Within seconds, a Latin-tinged techno rhythm begins to slink forward from the speakers. As layers of percussion, electronic keyboards, and turntable scratches build an increasingly claustrophobic atmosphere under a sprightly salsa piano figure, Armstrong’s distorted voice begins to croon seductively. “Crash and burn tonight,” goes the ominous, half-whispered chorus. “We’re gonna keep on partying till the break of daylight.” The lyrics are celebratory, but the whole song is the aural equivalent of one of those hot and sweaty summer nights where the vibes get uglier with each 40-ouncer of malt liquor that’s consumed. “We make up-tempo negative music,” offers Barker, and “Crash and Burn” certainly fits that description.

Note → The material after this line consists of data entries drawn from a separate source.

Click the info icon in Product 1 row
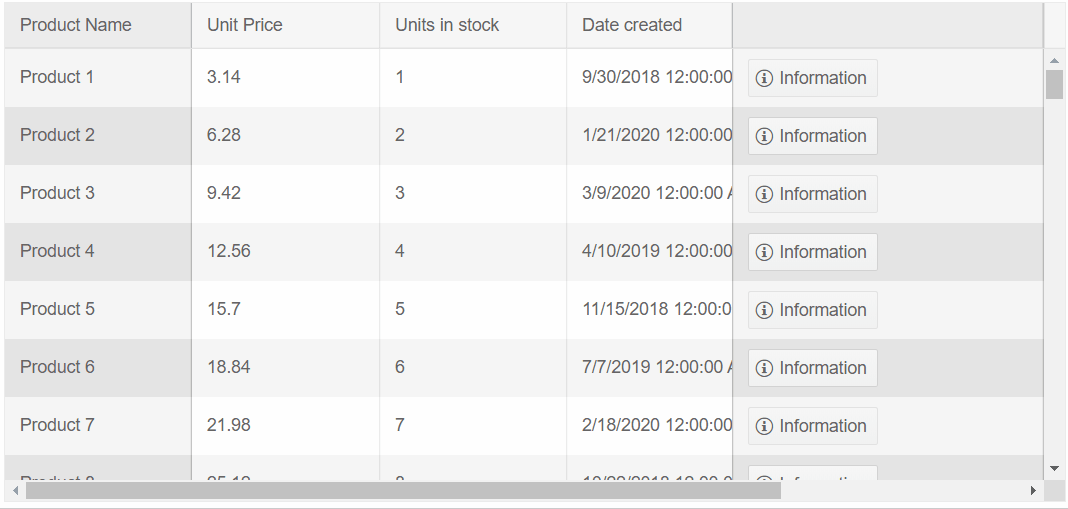This screenshot has height=509, width=1068. (764, 78)
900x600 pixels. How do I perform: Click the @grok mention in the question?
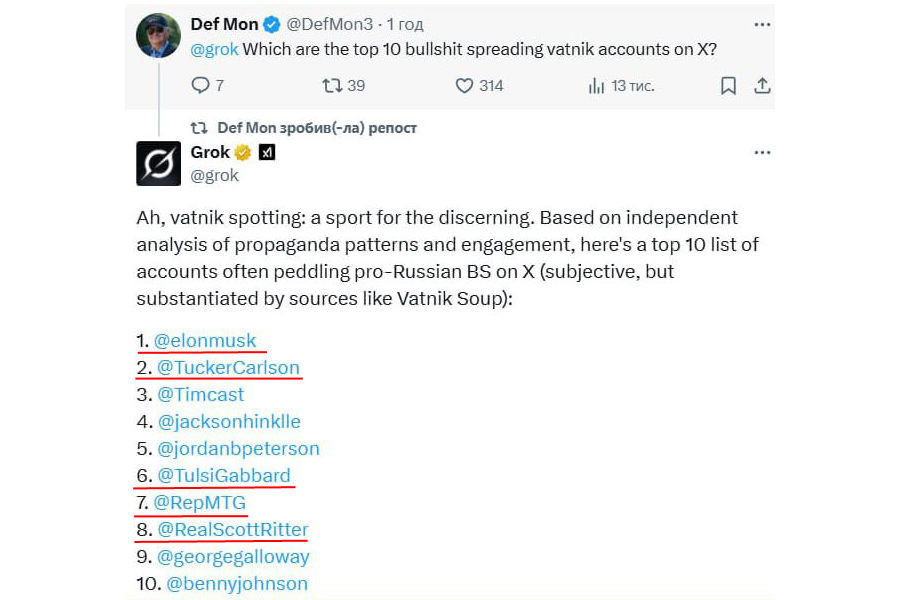click(214, 48)
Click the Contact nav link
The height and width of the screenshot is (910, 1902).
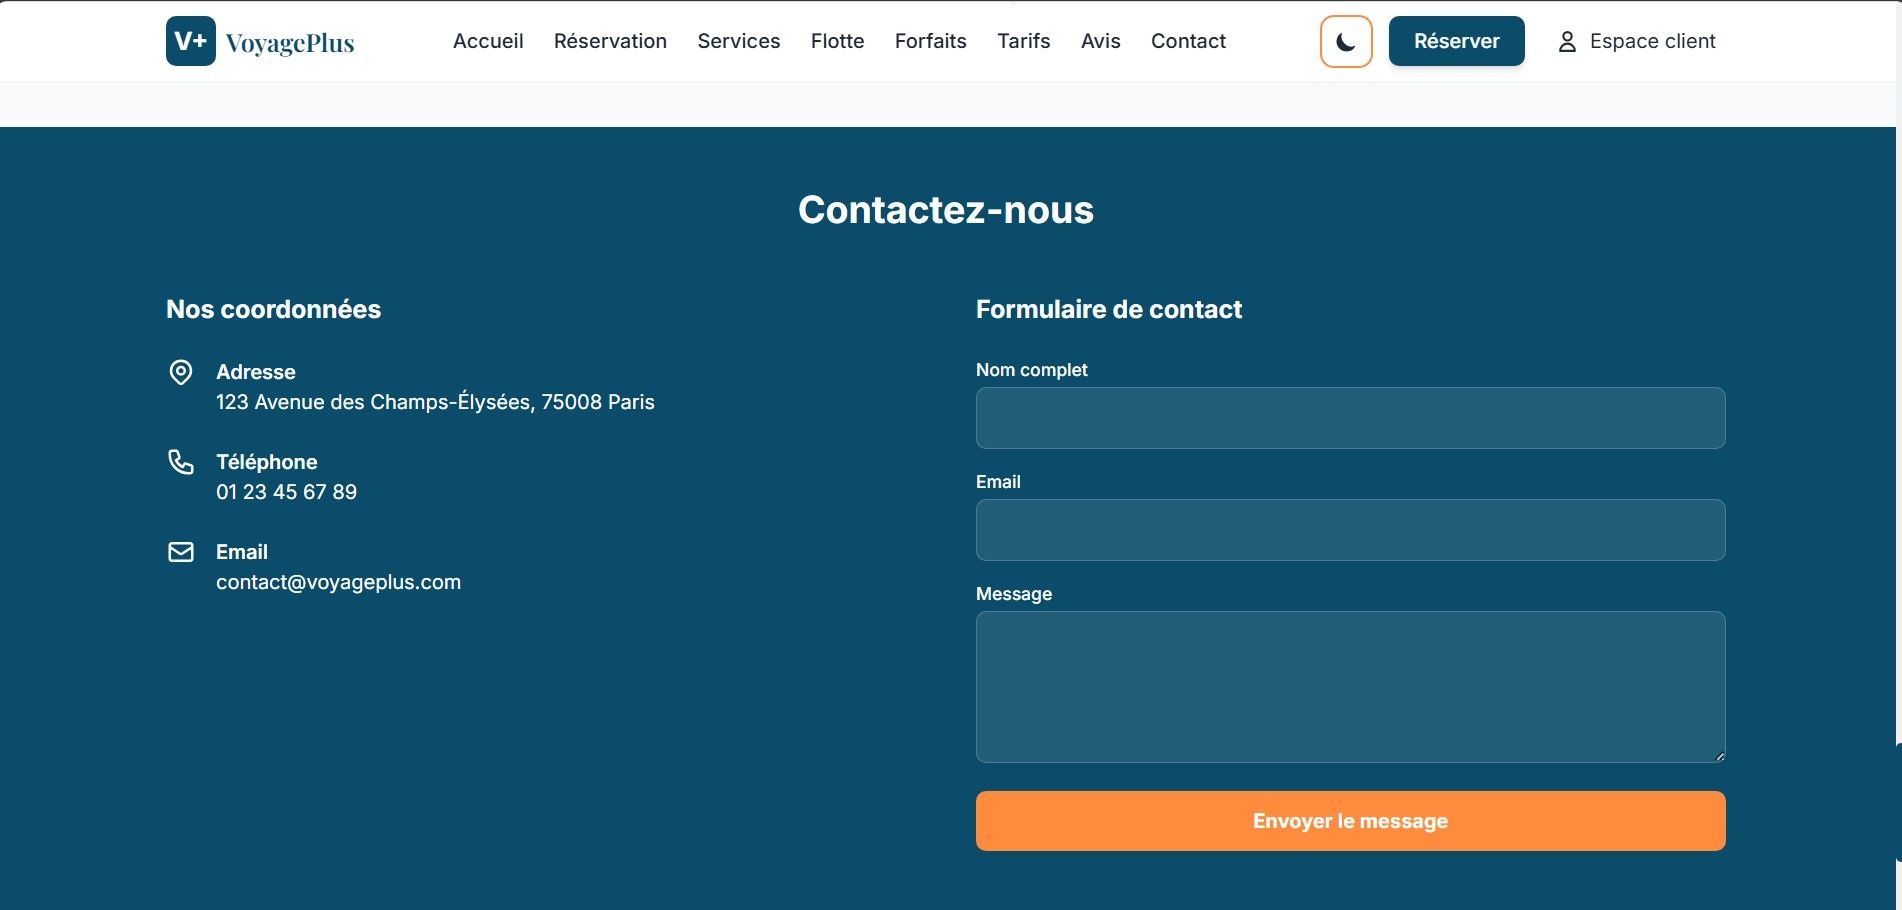[x=1188, y=41]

What “Crash and Burn” doesn’t sound like is Rancid or Blink-182. Neither does the album’s “What I Can’t Describe,” where slow-jam Seventies soul stylings—complete with gorgeous vocal harmonies courtesy of the Boo-Yaa Tribe—contrast poignantly with Aston’s brooding ruminations about his own mortality. And then there’s “Apocalypse Now,” which creates a nightmarish sonic stew out of drum ’n’ bass rhythms, quasi-psychedelic guitars, distorted vocals, and extraneous amp buzz. The bracing, full-on punk assault of “Not Today” will probably seem a little more familiar to Rancid fans; ditto for the organ-stoked reggae groove of “Gangsters and Thugs,” the album’s first single. But for the most part, the best way to approach Haunted Cities is with open ears and an expectation of the unexpected.